# WHAT THIS TASK INVOLVES
Only an exact copy is wanted: the lines from the one holding "Given: Bookmark Woke Navy Vet's post" through the last line below, minus the pictures.

--- RECORDS TO PROCESS ---

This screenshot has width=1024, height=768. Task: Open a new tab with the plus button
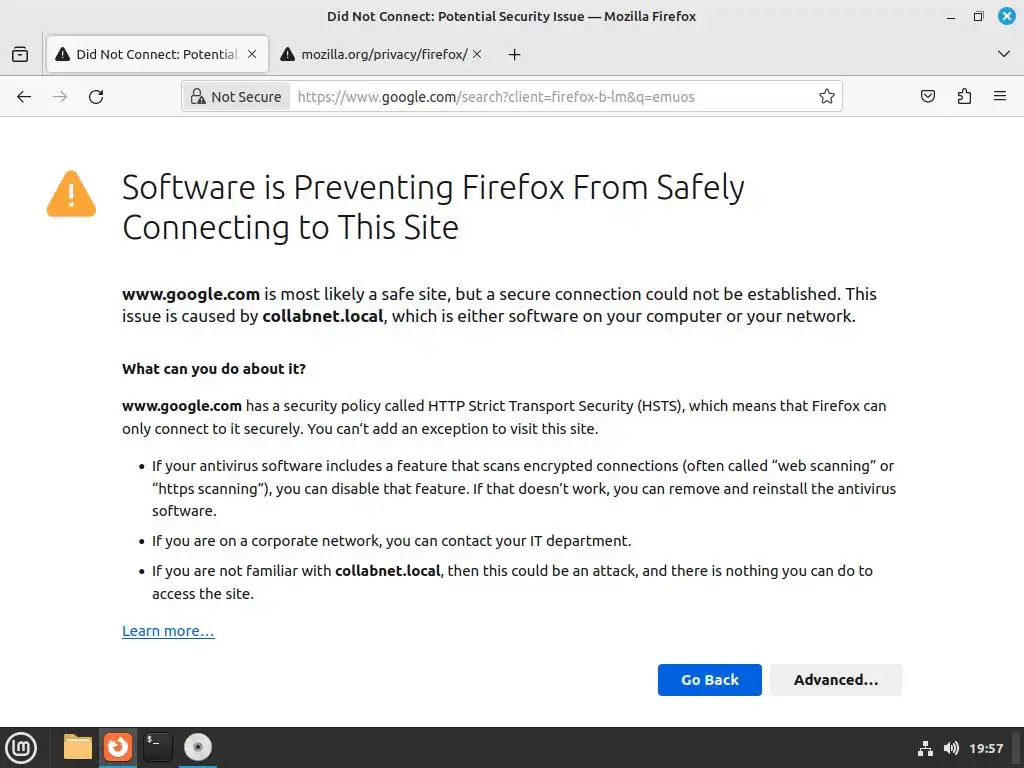point(514,54)
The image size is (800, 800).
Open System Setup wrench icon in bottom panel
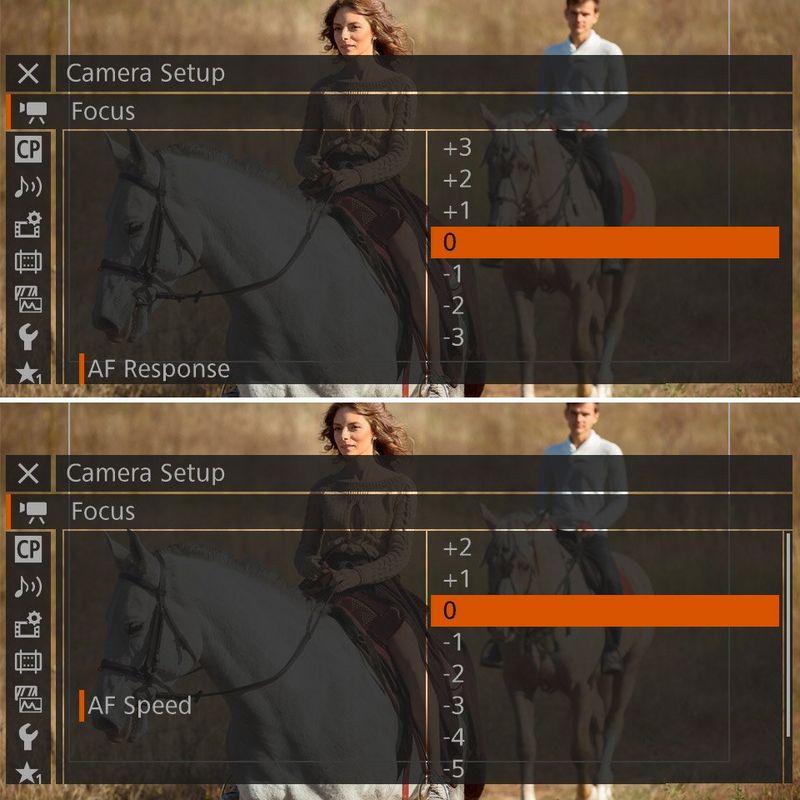point(28,737)
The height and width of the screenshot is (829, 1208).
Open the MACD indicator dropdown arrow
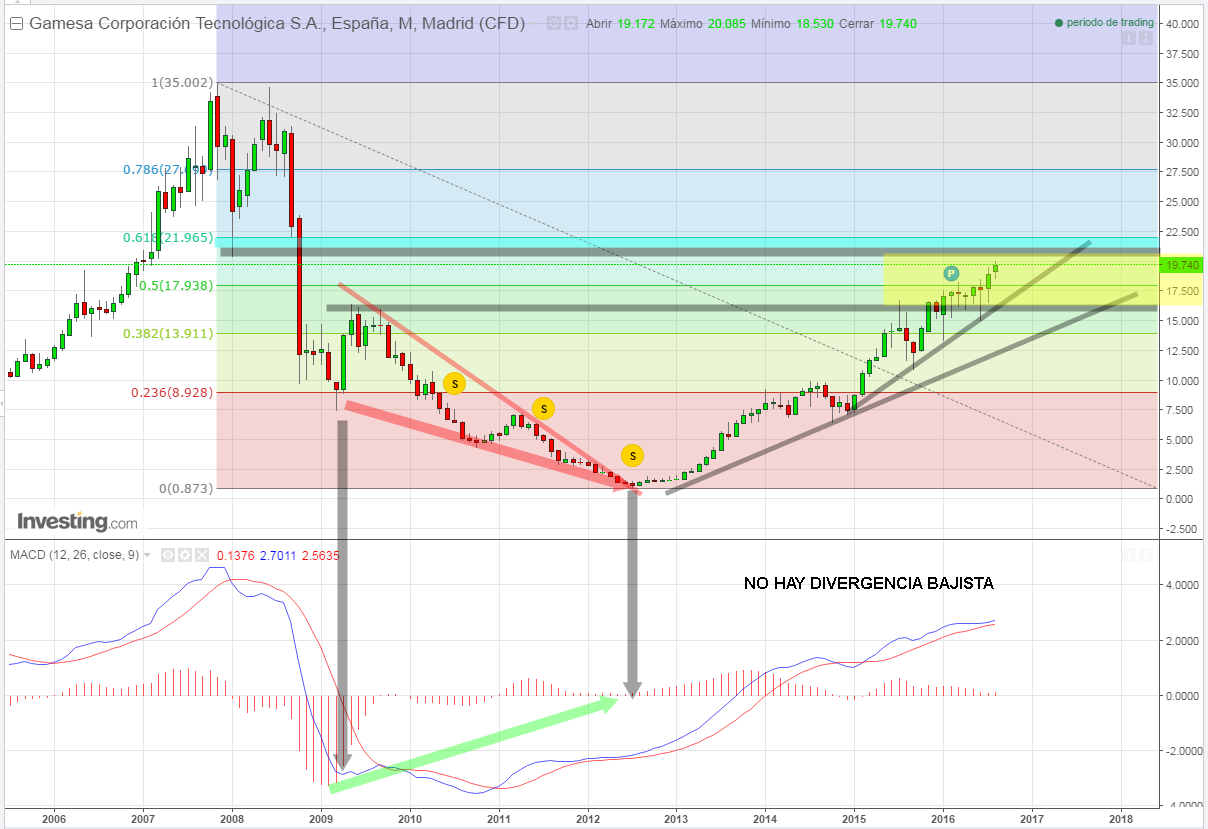pos(148,555)
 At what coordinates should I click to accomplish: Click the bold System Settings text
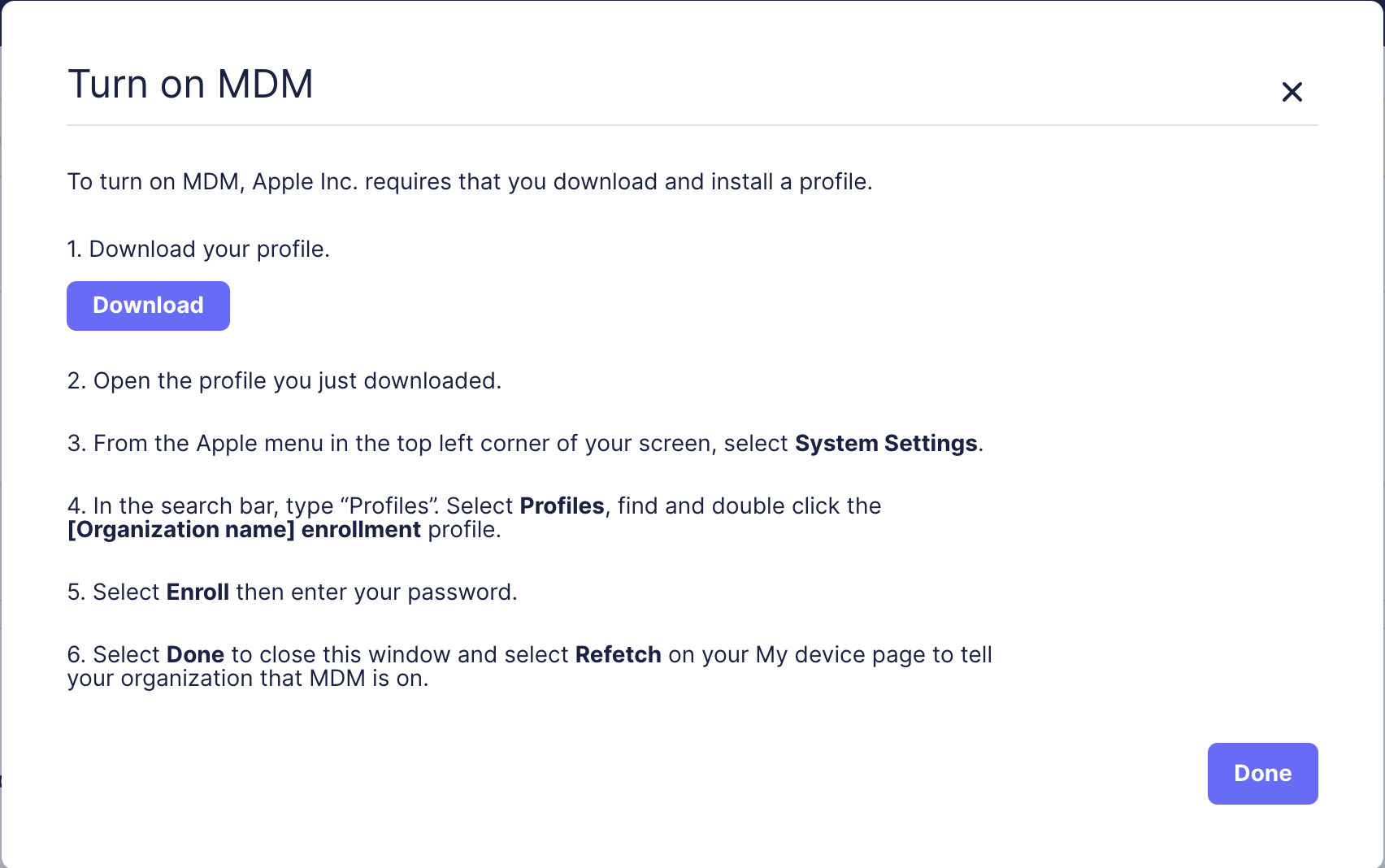pyautogui.click(x=884, y=443)
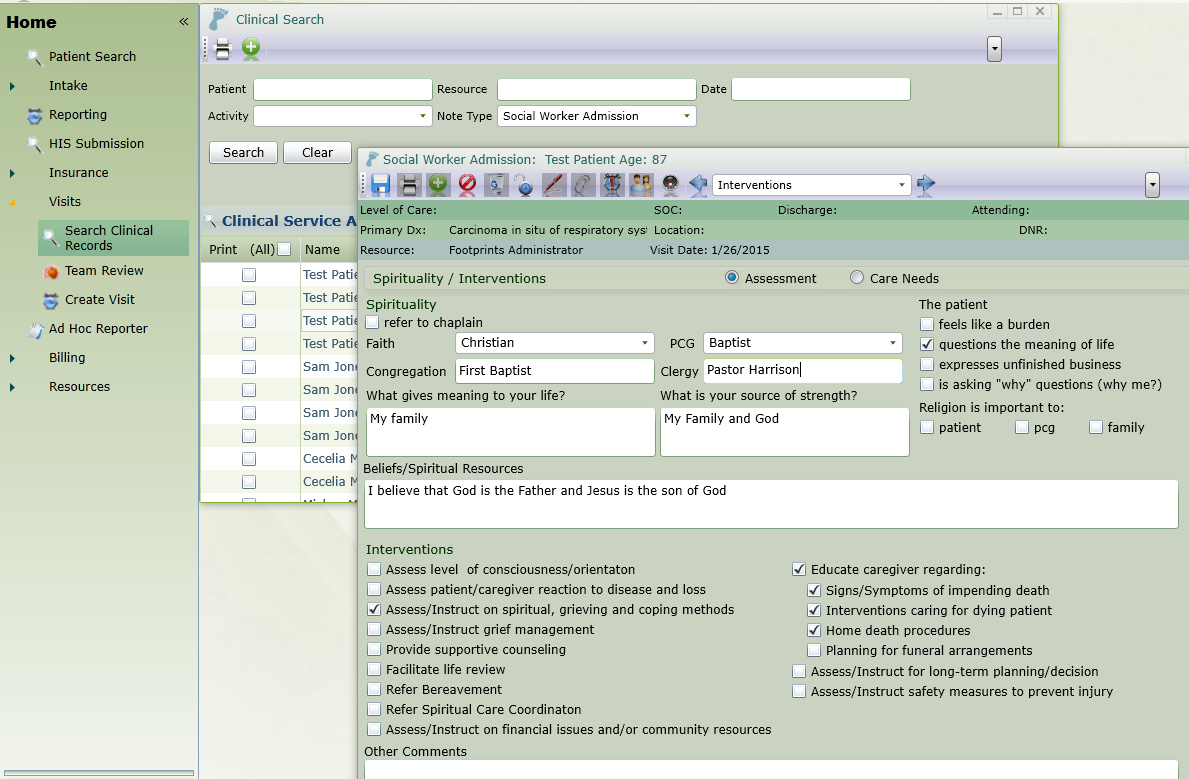Open the PCG dropdown showing Baptist
This screenshot has width=1189, height=779.
(891, 342)
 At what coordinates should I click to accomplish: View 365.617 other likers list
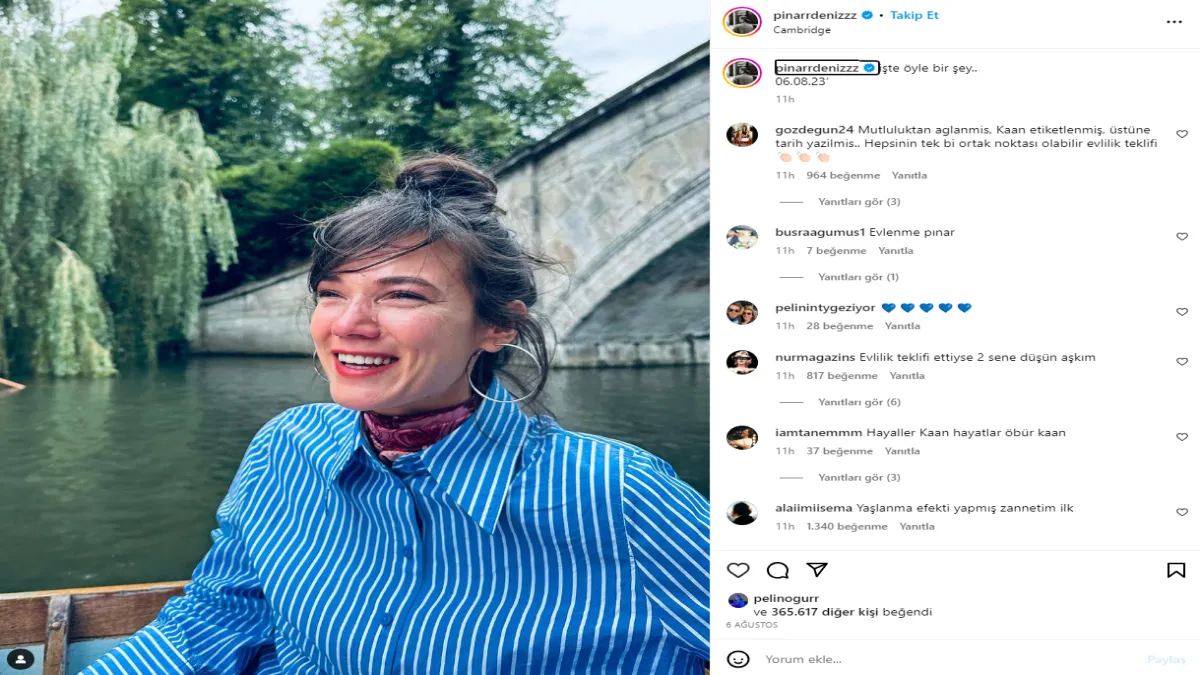click(851, 612)
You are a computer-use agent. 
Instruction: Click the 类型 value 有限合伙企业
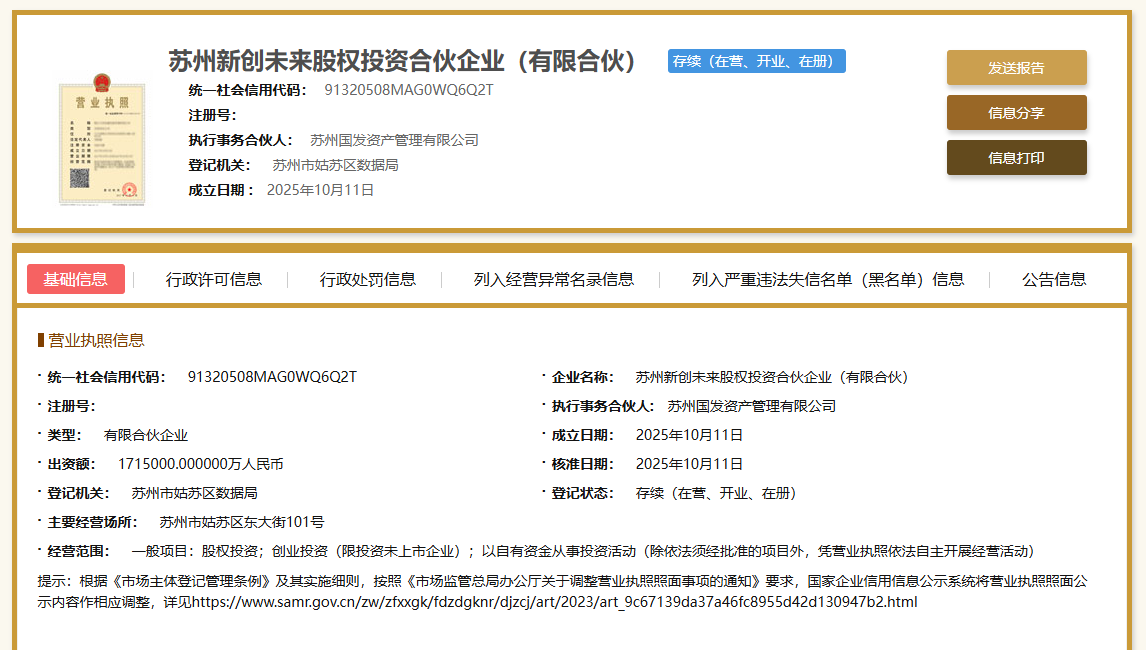tap(146, 435)
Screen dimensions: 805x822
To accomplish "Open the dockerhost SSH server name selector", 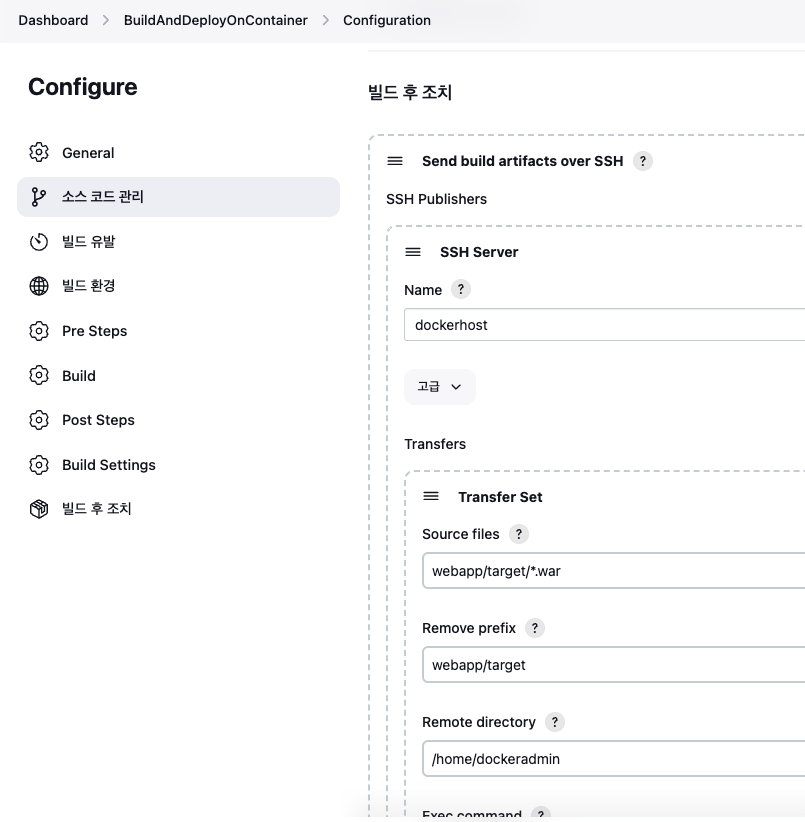I will click(x=604, y=325).
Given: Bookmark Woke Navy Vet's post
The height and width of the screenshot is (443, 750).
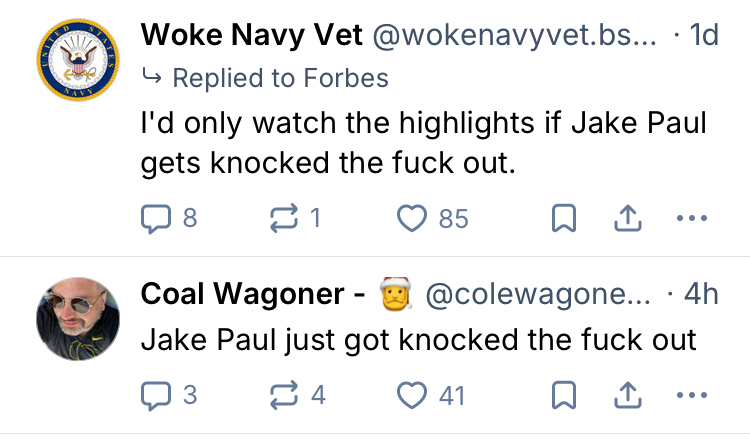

---

# ANSWER BELOW
Given: Bookmark Woke Navy Vet's post
The height and width of the screenshot is (443, 750).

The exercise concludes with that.